How is the fundamental matrix (in computer vision) derived?

Question

In this paper, page 92, the so called fundamental matrix in computer vision is derived.

Some notation:

$M = (x,y,z)^T$ is a 3d point and $ \left[ \begin{array}{cc} M\\ 1 \end{array} \right] $ represents the homogeneous coordinate $(x,y,z,1)^T$

There are two pinhole cameras defined as:

$P_i$ a 3x4 projection matrix for camera $i$:

$$m_i = P_i \left[ \begin{array}{cc} M\\ 1 \end{array} \right] = s_i \left[ \begin{array}{cc} u_i\\ v_i\\ 1 \end{array} \right]$$

The projection can be decomposed into $A_i\left[R_i\ t_i\right]$, where $A_i$ are the intrinsic parameters of the camera (an upper 3x3 triangular matrix), $R_i$ is a 3x3 rotation matrix (rotates the camera relative to the coordinate systems axises), and $t_i$ is a 3x1 translation vector. Note: $\left[R_i\ t_i\right]$ is a 3x4 matrix ($t$ is the last column).

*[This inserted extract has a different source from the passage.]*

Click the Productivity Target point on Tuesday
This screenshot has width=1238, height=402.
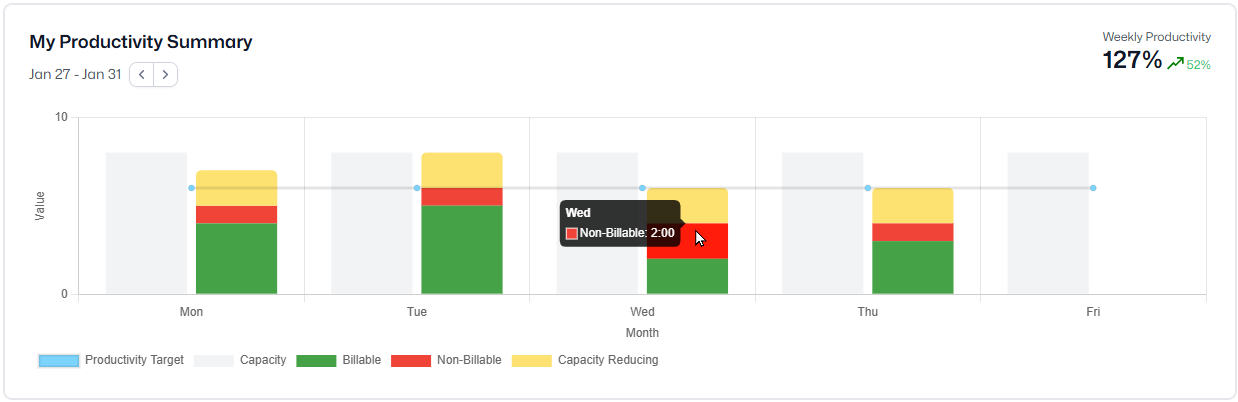click(417, 188)
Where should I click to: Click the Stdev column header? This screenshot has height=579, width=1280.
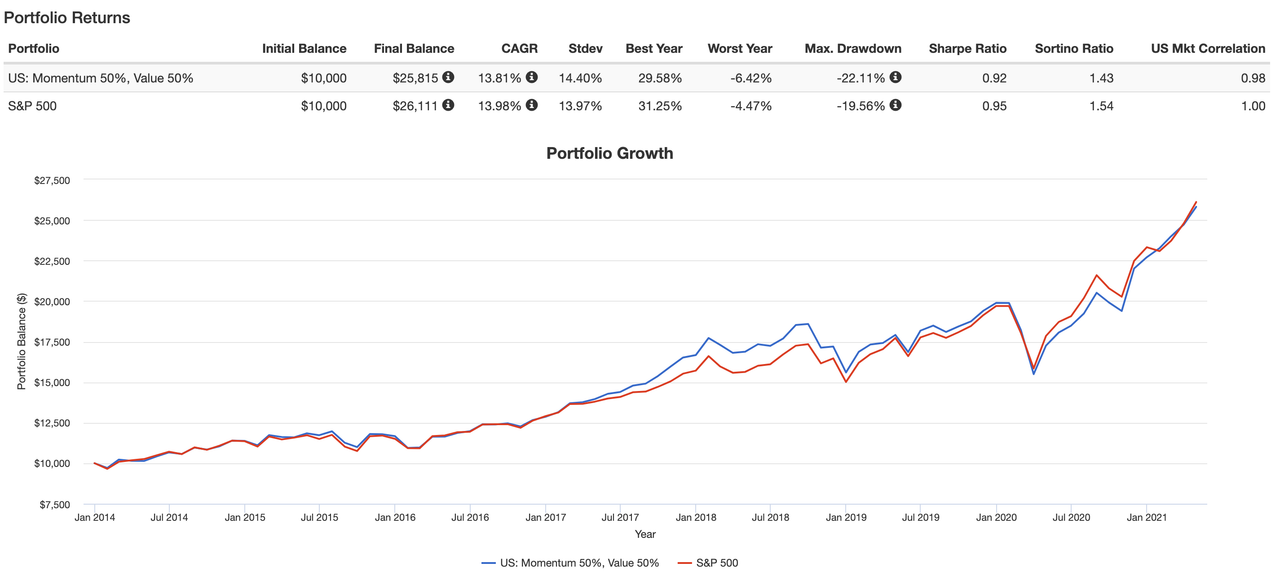tap(585, 48)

$A_i$ defines the camera intrinsic parameters (focal length, scale factors, etc) I don't think these parameters are relevant to my question ,but the matrix looks like this:

$$ A_i = \begin{bmatrix}a&b&c\\0&d&e\\0&0&1\end{bmatrix} $$

The first camera ($i=1$) is positioned at origo and its axises aligns with the coordinate axises:

$$P_1 = A_1 \left[I\ \Bbb{0} \right]$$

The second camera is translated by $t$ and rotated by $R$ and has its own intrinsic parameters $A_2$:

$$P_2 = A_2\left[R\ t \right]$$

With these notations, we have the following two equations to project the 3d point $M$ to the plane of each camera:

$$ s_1m_1 = A_1[I\ 0] \left[ \begin{array}{cc} M\\ 1 \end{array} \right] \tag{1} $$ $$ s_2m_2 = A_2[R\ t] \left[ \begin{array}{cc} M\\ 1 \end{array} \right] \tag{2} $$

Epipolar geometry

Given two images from two different cameras of the same scene, a ray from the camera center to a point $M$ will project as a line in each camera plane. $M$ is projected to $m_1$. There is a line $l_{m_1}$ in the other camera plane in which $m_2$ must be on. This line is called the epipolar line.

An image explains it better:

So if we know $m_1$, and we need to find $m_2$ (the corresponding point to $m_1$), then we could limit the search to the epipolar line $l_2$ (which goes through $e_2$ and $m_2$). In this way, we can search in one dimension instead of two for the corresponding points in the other camera image. Of course we cannot find $l_2$ via $m_2$ since we are looking for $m_2$.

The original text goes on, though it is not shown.